France is preparing a draft UN Security Council resolution on Palestinian statehood to be submitted in about 12 days, French diplomatic officials told The Associated Press on Tuesday.
The draft would define the pre-1967 borders as a reference point for peace talks between the Palestinian Authority and Israel but allow room for exchanges of territory. It would also designate Jerusalem as capital of both Israel and a Palestinian state and call for a fair solution for Palestinian refugees, one official told the news agency.
The news comes several days after French Foreign Minister Laurent Fabius announced the plans to begin talks at the UN on a new Security Council resolution to revive Israeli-Palestinian peace prospects.
While the substance of the French draft may not differ much from past failed efforts to revive Mideast peace talks, France is hoping this time to avoid a U.S. veto at the UN because of increasing American frustration with Israeli Prime Minister Binyamin Netanyahu, the French official told AP.
The official described a possible "backdoor" for negotiations now, and said "all actors including the Americans now realize that all other ways have been explored, without success."
After Netanyahu's election win and his comments rejecting Palestinian statehood, the White House said it would “re-evaluate” its approach to the Israeli-Palestinian Arab conflict.

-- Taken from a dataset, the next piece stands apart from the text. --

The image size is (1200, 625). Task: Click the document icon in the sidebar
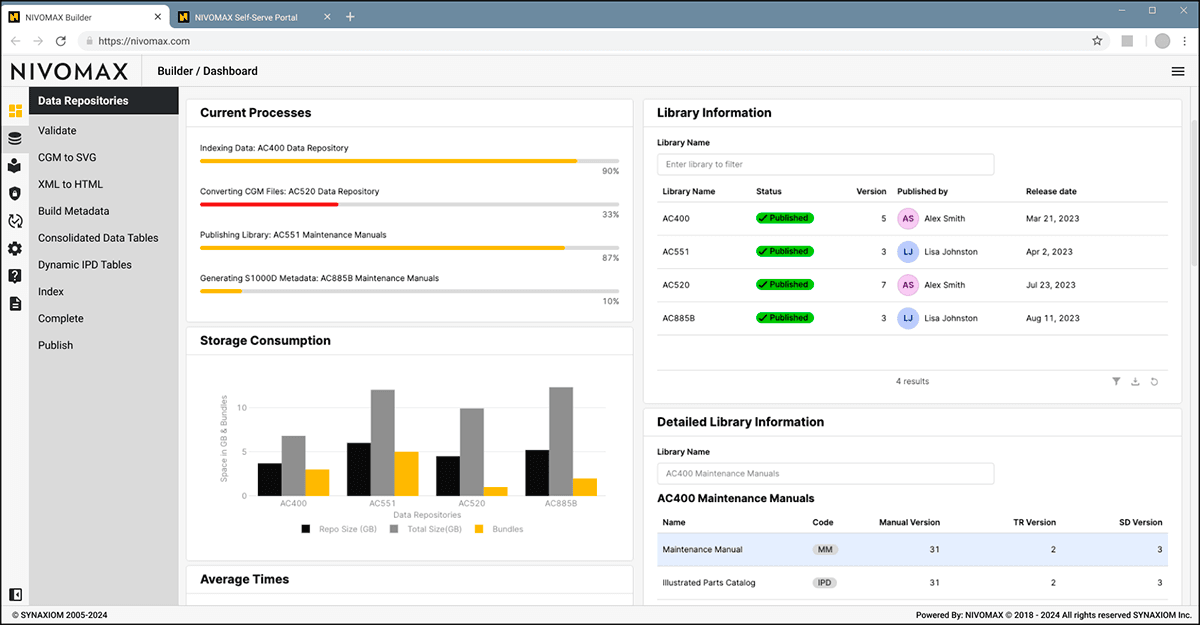coord(14,302)
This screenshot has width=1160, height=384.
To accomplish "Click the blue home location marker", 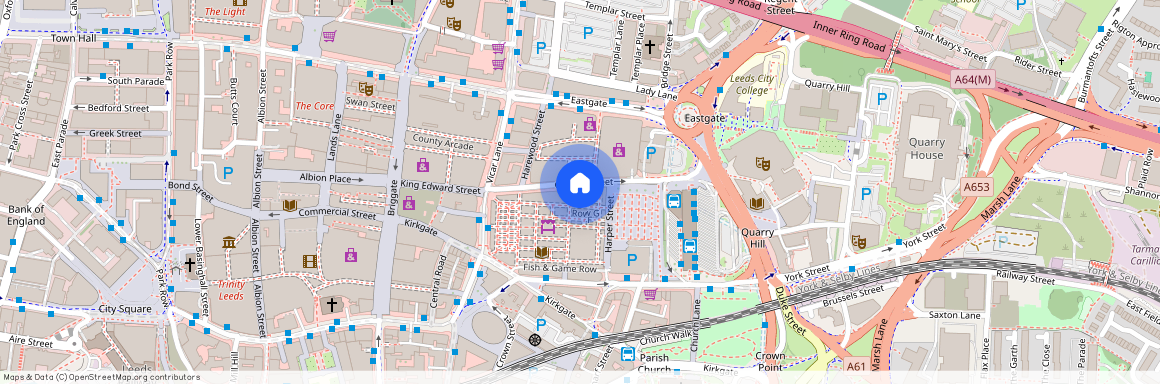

The French official praised the "pretty clear message sent by the Americans," according to AP.
Another French official said France is working with the U.S. to gain backing for the new peace effort. France is also seeking support from European and Arab partners.
Neither official was authorized to be publicly named. They both declined to provide more details on the possible sticking points in the negotiations.
Despite its statement that it would “re-evaluate” its approach regarding support for Israel at the UN, the French initiative was met with a cool reception by Washington last Friday.
"We're not going to get ahead of any decisions about what the United States would do with regard to potential action at the UN Security Council," a U.S. official said, adding, "We continue to engage with key stakeholders, including the French, to find a way forward that advances the interest we and others share in a two-state solution.
The Security Council in December rejected a resolution that would have set a deadline for reaching a final peace deal and pave the way to the creation of a Palestinian state.
The United States had voted against the measure but was spared from resorting to its veto after eight council members voted yes, one vote short of the nine needed for adoption.
Following the results of the elections in Israel, Fabius called for negotiations between Israel and the Palestinian Authority to resume in order to achieve "a comprehensive and lasting peace accord" based on the “two-state solution”.